MAKEOVER ARTIST COMPANY Hewlett-Packard Co., President and CEO NET WORTH $2.2 billion AGE 45 ADDRESSwww.hp.com BIO Chosen in July to lead the world's second biggest computer company (behind IBM),
Carly Fiorina has the job of recasting Hewlett-Packard's image from that of a
stodgy company best known for its printers to a compelling Internet player.
Fiorina is not only the first outsider to hold a top position at the 60-year-old
Silicon Valley institution but she's also the first woman to head a Dow 30
company. At the top of her agenda, Fiorina says, is pushing
"e-services"--technologies that help companies with e-commerce. But the real
challenge is to refocus HP's image, something for which Fiorina's background at
Lucent Technologies prepared her well. She directed its spin-off from AT&T in
1996, back when Lucent was considered a ho-hum phone-equipment company. After she
got through with it--leading a marketing campaign and an IPO--Lucent had been
reborn as a sexy telecom company for the new economy.

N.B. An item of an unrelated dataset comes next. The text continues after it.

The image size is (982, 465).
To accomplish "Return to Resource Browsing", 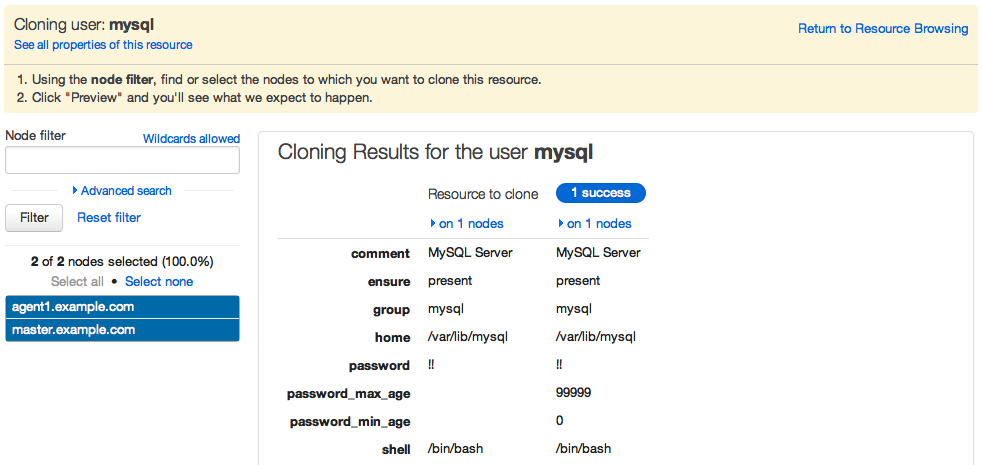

Her undergraduate training might have been the perfect foundation for what she
was to become. Fiorina was a medieval-history and philosophy major at Stanford
University. She had planned to be a lawyer like her law-professor dad. But
deciding it wasn't the right fit, she dropped out of law school after a semester
and joined AT&T as a sales rep, figuring it was a short-term gig. Almost 20 years
later, she left Lucent as one of the most powerful female executives in the U.S.
BEST LINE "My gender is interesting but really not the subject of the story
here."
FORWARD TILT Deals with Yahoo and Oracle signal that Fiorina is serious about
making HP a true Internet company. Also check out that print campaign ("Go
seamlessly into the future").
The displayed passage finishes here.